La jurisprudence francophone des Cours suprêmes


recherche avancée

08/07/2008 | FRANCE | N°07-11685

France | France, Cour de cassation, Chambre commerciale, 08 juillet 2008, 07-11685


Attendu, selon l'arrêt déféré (Paris, 20 octobre 2006), que, par acte du 29 septembre 1995 M. X... s'est rendu caution solidaire avec MM. Y... et Z..., tous trois associés de la société Mini Resto (la société) envers la banque San Paolo, devenue la Banque Palatine (la banque) de tous engagements de cette société à concurrence de 740 000 francs, outre les intérêts, frais et accessoires ; que, par acte du 12 janvier 1996, la banque a consenti un prêt de ce montant à la société sous conditions suspensives tenant notamment au blocage des comptes courants d'associés et à la pré

sentation de factures de travaux avant le décaissement des fonds ; q...

— Données affichées —
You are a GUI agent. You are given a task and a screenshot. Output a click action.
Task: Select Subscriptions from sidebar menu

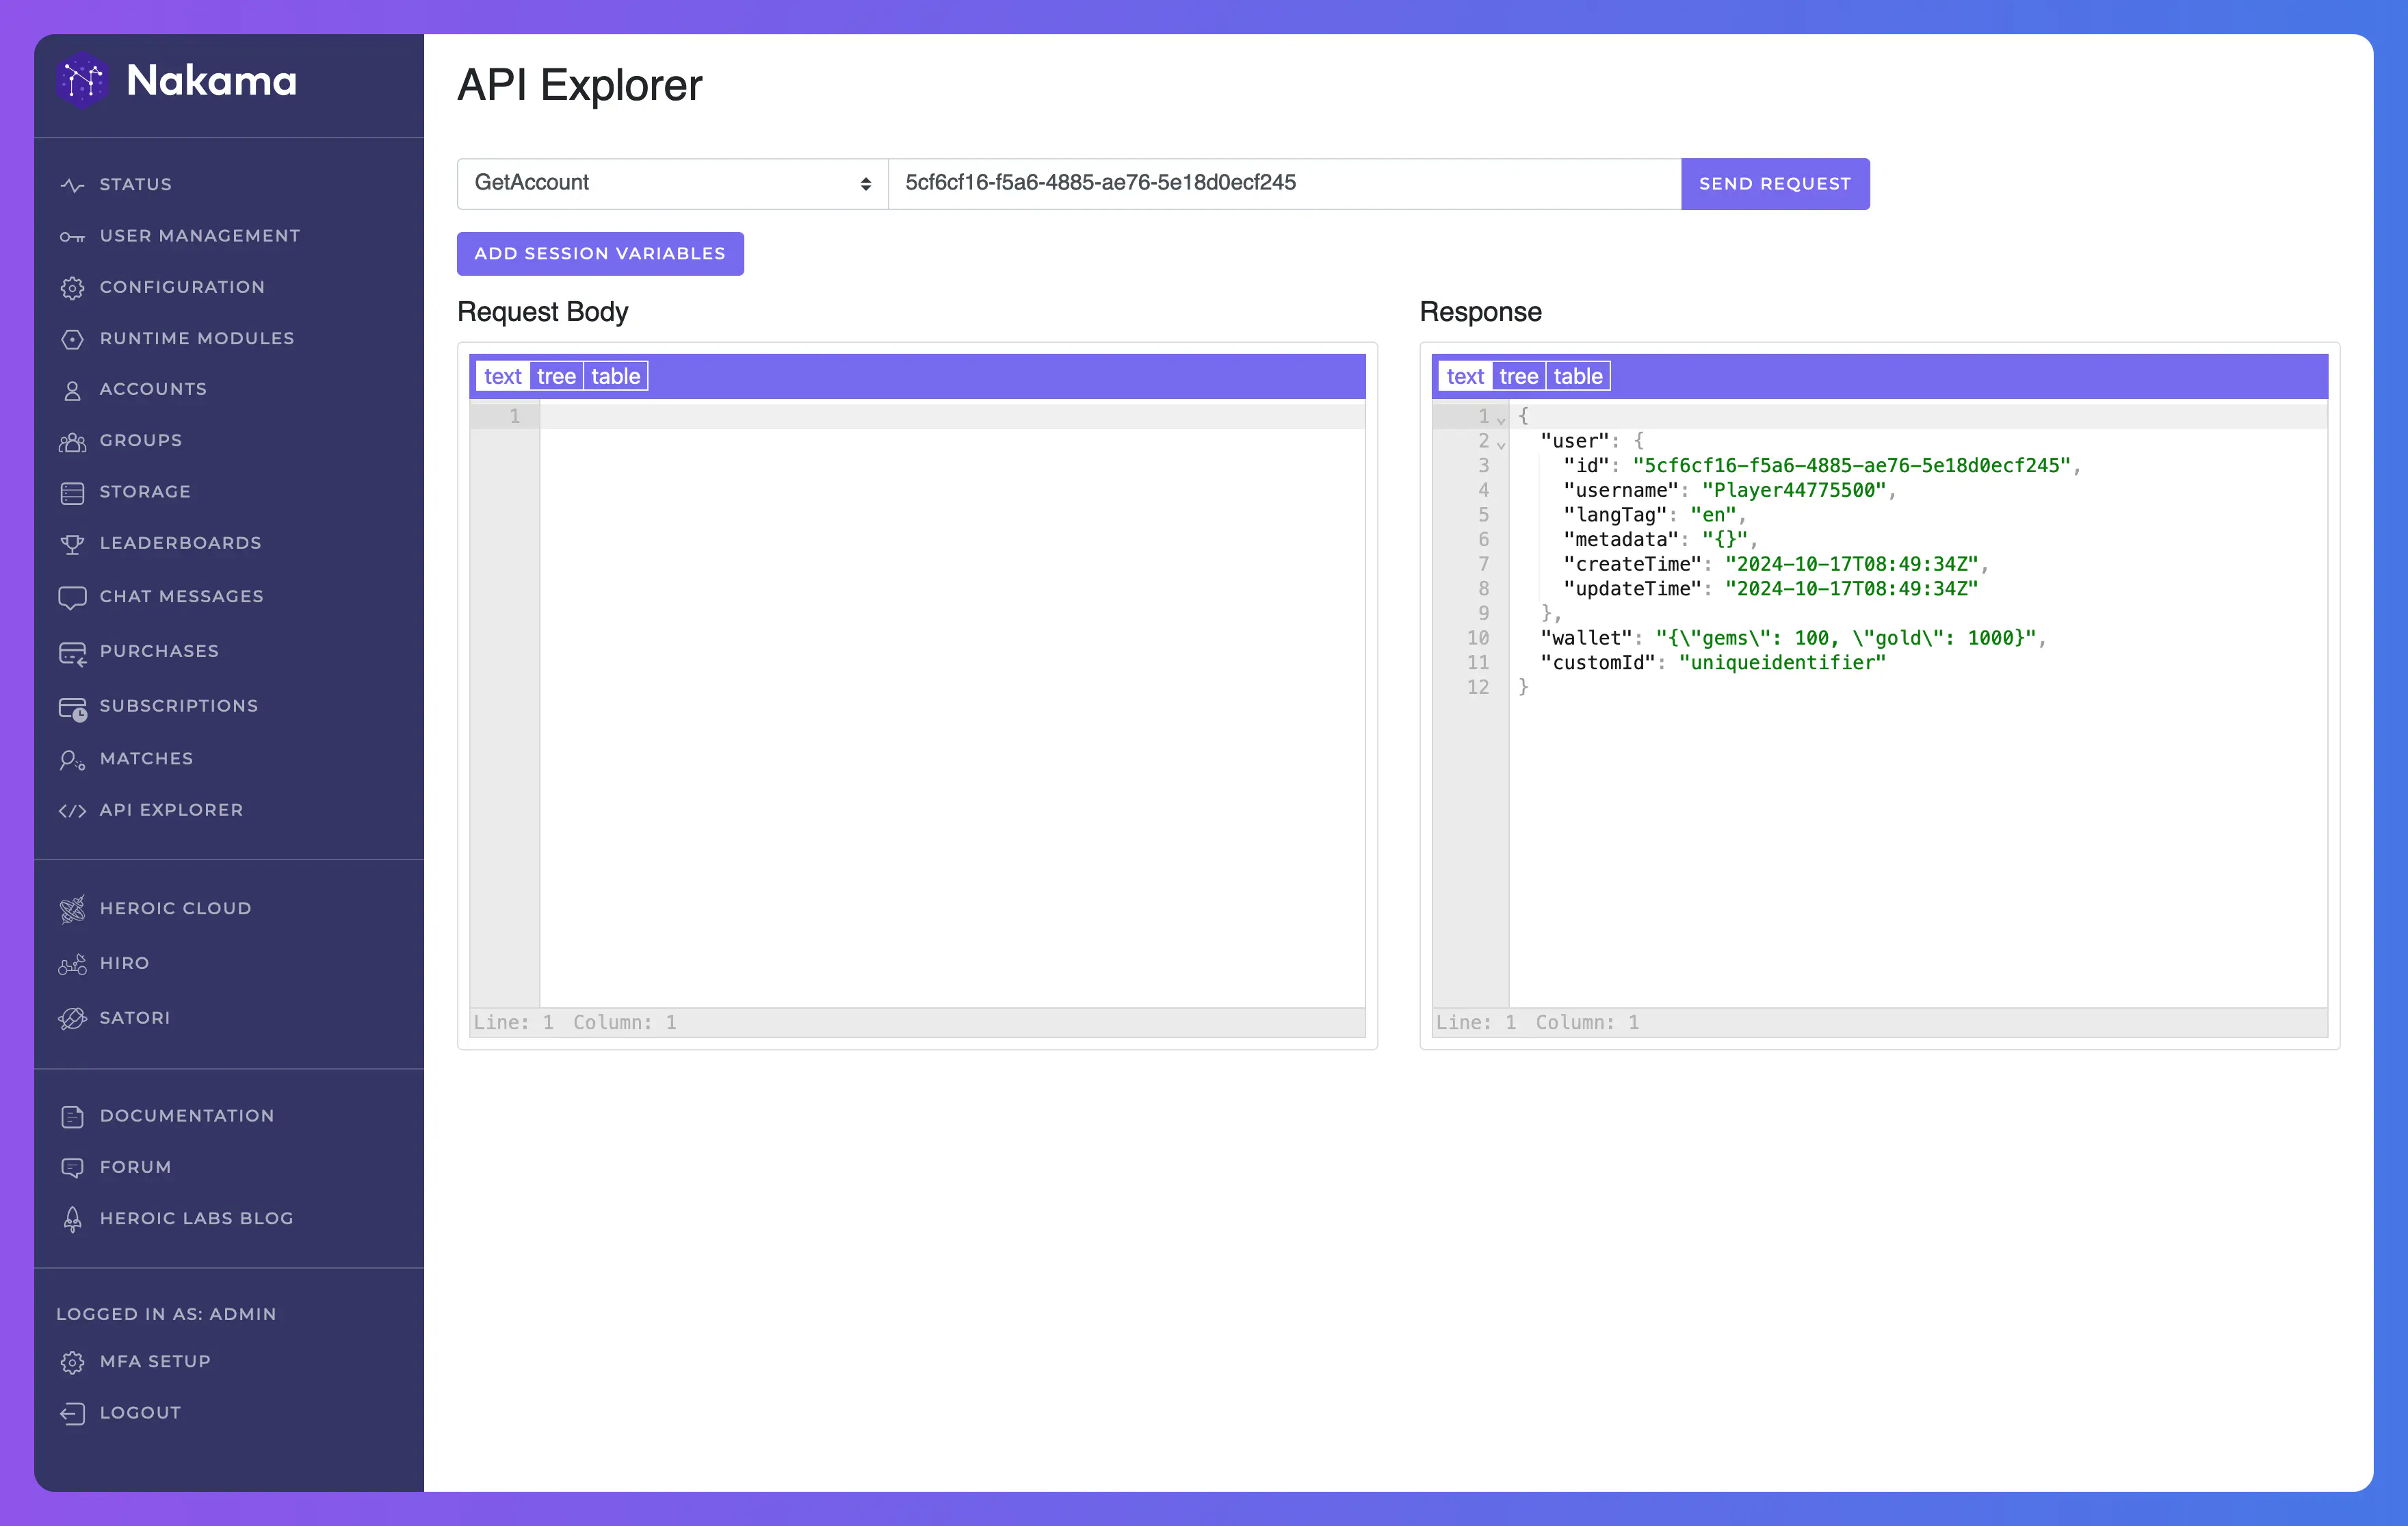click(177, 704)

— Objectif de l'exercice —
Répondez aux questions suivantes d'après la décision de la Cour de cassation reproduite plus haut.
(a) Quelle chambre de la Cour de cassation a rendu cette décision, et à quelle date ?
(b) À concurrence de quelle somme les associés se sont-ils rendus cautions des engagements de la société Mini Resto ?
(c) À quelle date la banque a-t-elle consenti un prêt à la société ?

— Réponse rédigée —
(a) La Chambre commerciale l'a rendue le 8 juillet 2008.
(b) Ils se sont rendus cautions à concurrence de 740 000 francs, outre les intérêts, frais et accessoires.
(c) La banque a consenti ce prêt par un acte du 12 janvier 1996.